Document text.

UBC’s Connection to [Activist] Anthropology and Archaeology

UBC’s Connection to [Activist] Anthropology and Archaeology

On June 1, 2021, UBC’s Department of Anthropology made a statement about the “missing children of the Kamloops Residential School”, and claimed that there was “tragic news of the discovery of the burial locations of 215 children”. The department has never retracted this statement.

As of this posting, below is the list of the Canadian Archaeological Association’s “Working Group on Unmarked Graves”. The highlighted names are those who have a known connection to the “unmarked graves” cases in Canada. Kisha Supernant has fomented the falsehood of the Kamloops case, Sarah Beaulieu was the GPR operator for “The 215”, Michaela Champagne works with Terence Clark and Joshua Murphy and they have been involved in the cases in Saskatchewan and Sechelt, Scott Hamilton wrote the report for the TRC on “unmarked graves” in cemeteries (where it is noted that “Online research has not yet revealed the cemetery at the [Kamloops Indian Residential School]”), Lisa Hodgetts (along with Kisha Supernant) gave a presentation at the press conference featuring Beaulieu on July 15, 2021, Andrew Martindale is connected to the GPR work at Kuper Island and with the Musqueam, Talisha Chaput and William Wadsworth work with Kisha Supernant, and Adrian Burke and Colin Grier have made comments about GPR confirming remains.

William Wadsworth works with Kisha Supernant and Joshua Murphy with Micaela Champagne.

The Canadian Archaeological Association also has an “Indigenous Issues Committee”, which is Chaired by Benjamin Kucher (Kucher is a University of Alberta graduate student and is connected to Kisha Supernant. A previous post and video have been developed about Kucher). This Committee makes recommendations to the Canadian Archaeological Association about “ethical conduct pertaining to aboriginal peoples”. Kucher has given his “expertise” to Joely Viveiros, Associate/Acting Director of the First Nations House of Learning.

The kind of GPR work done by Supernant and Clark was documented in the documentary that Widdowson produced with Simon Hergott, “What Remains” (at 12:44).

The UBC Department of Anthropology statement in June 2021 was presumably based on the Kamloops Indian Band’s press release, which declared, a few days earlier, that “the confirmation of the remains of 215 children…some…as young as three years old”, had occurred with the “help of a ground penetrating radar specialist”.

This press release was shown to be false on July 15, 2021, when Sarah Beaulieu stated that 200, not 215, anomalies had been detected, and the presence of remains could only be determined by excavation. The number “215” had been downgraded to “200” because of archaeologist reports from Simon Fraser University, which showed areas that had been previously excavated but no remains had been discovered. Beaulieu should have been aware of this before she began the survey.

In spite of Beaulieu’s incompetence in not doing the proper preliminary research, Lisa Hodgetts, the Chair of the Canadian Archaeological Association, congratulated her on her “excellent report” and her “heart” to “do the work in a respectful way and a way that’s culturally appropriate”. Instead of urging caution about making assertions about the remains of children being discovered, Hodgetts fomented the falsehood by asserting that she was there to “bear witness” and the “findings” of Beaulieu “has brought to the surface a lot of pain and trauma”.

Material provided.
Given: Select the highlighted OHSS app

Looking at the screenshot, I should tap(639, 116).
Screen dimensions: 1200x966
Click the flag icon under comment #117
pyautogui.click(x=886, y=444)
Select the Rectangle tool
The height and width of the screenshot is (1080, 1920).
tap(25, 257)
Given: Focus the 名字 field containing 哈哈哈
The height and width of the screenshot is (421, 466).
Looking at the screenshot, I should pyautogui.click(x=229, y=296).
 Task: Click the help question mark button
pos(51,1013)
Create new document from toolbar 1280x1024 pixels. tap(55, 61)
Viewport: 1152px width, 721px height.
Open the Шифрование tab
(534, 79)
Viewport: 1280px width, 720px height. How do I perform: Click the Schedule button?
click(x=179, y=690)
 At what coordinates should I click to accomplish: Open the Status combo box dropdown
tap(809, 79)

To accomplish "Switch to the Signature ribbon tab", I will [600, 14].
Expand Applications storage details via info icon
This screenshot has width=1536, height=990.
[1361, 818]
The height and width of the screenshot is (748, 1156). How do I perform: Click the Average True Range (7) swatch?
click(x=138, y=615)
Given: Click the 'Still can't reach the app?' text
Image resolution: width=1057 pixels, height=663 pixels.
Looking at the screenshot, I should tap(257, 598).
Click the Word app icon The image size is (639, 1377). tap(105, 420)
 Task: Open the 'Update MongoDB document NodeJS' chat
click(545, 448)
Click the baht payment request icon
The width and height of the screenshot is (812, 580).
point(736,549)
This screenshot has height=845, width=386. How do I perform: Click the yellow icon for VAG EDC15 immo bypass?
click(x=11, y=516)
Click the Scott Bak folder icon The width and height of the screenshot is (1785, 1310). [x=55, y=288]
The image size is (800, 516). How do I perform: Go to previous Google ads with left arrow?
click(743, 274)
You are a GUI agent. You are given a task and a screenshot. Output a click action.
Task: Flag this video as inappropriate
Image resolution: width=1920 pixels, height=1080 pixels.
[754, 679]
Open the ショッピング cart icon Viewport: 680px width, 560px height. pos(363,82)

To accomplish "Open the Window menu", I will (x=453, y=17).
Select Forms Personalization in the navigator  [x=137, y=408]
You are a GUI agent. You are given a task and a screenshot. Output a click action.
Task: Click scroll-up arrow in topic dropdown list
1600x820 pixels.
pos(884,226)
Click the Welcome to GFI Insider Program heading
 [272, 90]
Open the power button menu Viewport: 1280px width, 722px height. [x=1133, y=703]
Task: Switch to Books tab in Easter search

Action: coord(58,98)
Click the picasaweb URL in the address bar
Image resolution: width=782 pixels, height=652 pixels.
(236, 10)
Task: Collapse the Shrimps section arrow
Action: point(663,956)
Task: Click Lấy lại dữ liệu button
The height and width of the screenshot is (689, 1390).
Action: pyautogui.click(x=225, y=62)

Given instruction. From the text on UBC and activist anthropology, write out everything from "The Canadian Archaeological Association also" down to "House of Learning.", switching "Canadian Archaeological Association" to "CAA".

Written solution.
The CAA also has an “Indigenous Issues Committee”, which is Chaired by Benjamin Kucher (Kucher is a University of Alberta graduate student and is connected to Kisha Supernant. A previous post and video have been developed about Kucher). This Committee makes recommendations to the CAA about “ethical conduct pertaining to aboriginal peoples”. Kucher has given his “expertise” to Joely Viveiros, Associate/Acting Director of the First Nations House of Learning.